Ululations, pleas for cigarettes as Iraq forces enter Mosul

Iraqis flee their neighbourhood in Mosul during fighting between Iraqi forces and fighters
AFP

Mosul (Iraq) (AFP) – As Iraqi forces entered west Mosul on Friday, for the first time since they launched their operation against the Islamic State group stronghold, curious children peered from behind front gates.

“Get back, get back, there are snipers,” members of the Rapid Response units shouted at the children, who scattered back into their homes before IS bullets whizzed down into the muddy streets.

The Iraqi forces moved through Haw al-Jawsaq slowly, preceded by a small advance unit backed by attack helicopters.

Humvees drove through the narrow streets, with forces on foot looking out for vehicle bombs or suicide attackers, two favoured IS weapons.

In the first cluster of buildings stood a green mosque that Brigadier General Abbas al-Juburi of the rapid response units said was used by IS to counter the assault when it began earlier in the day.

The green paint on the mosque walls had been blasted away in places by gunfire and shrapnel, and two IS fighters lay dead in front of it.

Inside the neighbourhood, the walls bore signs of IS rule.

Its flag was graffitied on one house, while a large villa’s outside wall was marked “reserved for the Islamic State”.

On the wall next to a shop entrance was the warning: “Youth are forbidden from sitting here by order of the Hisba” (religious police).
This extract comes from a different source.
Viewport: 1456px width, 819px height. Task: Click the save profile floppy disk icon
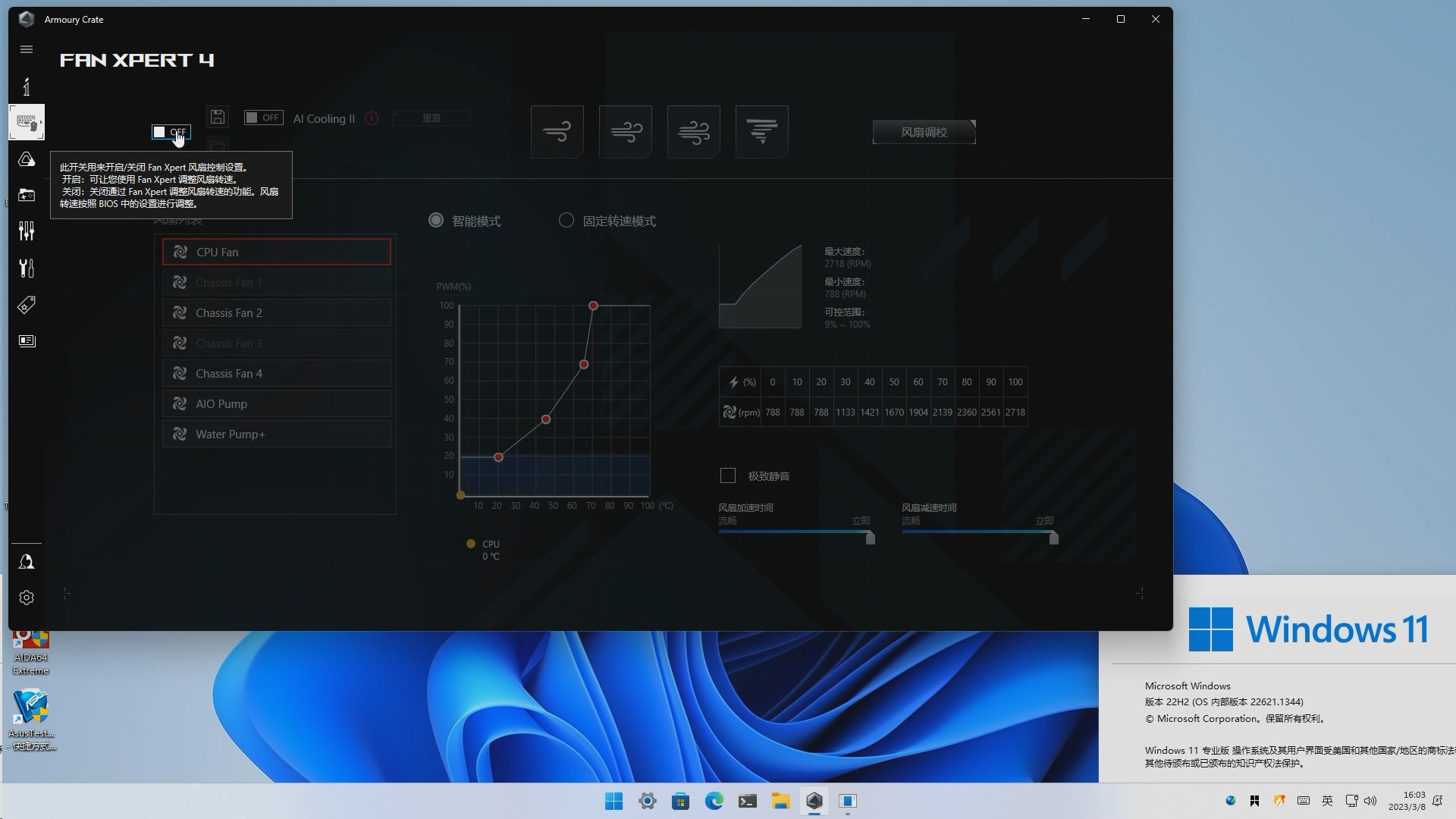coord(218,117)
The soldiers moved house to house, knocking on doors and asking residents for information about remaining fighters or hidden explosives.

As the troops secured the first part of the neighbourhood, civilians began to venture into the streets, waving and welcoming the soldiers.

Women ululated from inside their homes, while a group of men begged a soldier for cigarettes as he protested that he had none left.

– ‘I’m feeling freedom’ –

“I’m feeling freedom for the first time in more than two years,” said Moqdad Ahmed, sporting the mandatory beard imposed by IS in territory under its control.

“For two years we lived with their orders, short trousers, beards, no cigarettes,” he said.

“The women had to cover their faces and bodies, they couldn’t go out without a male guardian.”

He said he had kept his children home from school after IS transformed the curriculum to focus on weaponry and warfare.

“I pray, but with them you had to go to the mosque or they fined you, and you couldn’t leave Mosul, you were trapped.”

In another house, an elderly woman stood surrounded by her family, barely able to see or hear the arriving troops searching her courtyard.

“They’re saying ‘hello’, grandma,” said one of her granddaughters, like her fair and with striking blue eyes.

“Hello, hello, welcome,” she waved at the troops.

Juburi said his forces had taken around two square kilometres (about three quarters of a square mile) inside Mosul by late afternoon in their assault targeting the Jawsaq, Danadan and Tayaran neighbourhoods.

He said there had been foreign fighters in the area and “most of them have been killed and the others fled north”.

But IS did not appear to have fully withdrawn from Jawsaq, and firefights were ongoing as the sun started setting.

At one point sniper rounds came at soldiers as they crossed a street.

“Against the wall, against the wall,” they shouted to the forces ahead to take cover.

And as they advanced, a huge blast from a car bomb sent black smoke and burning metal into the air in the distance.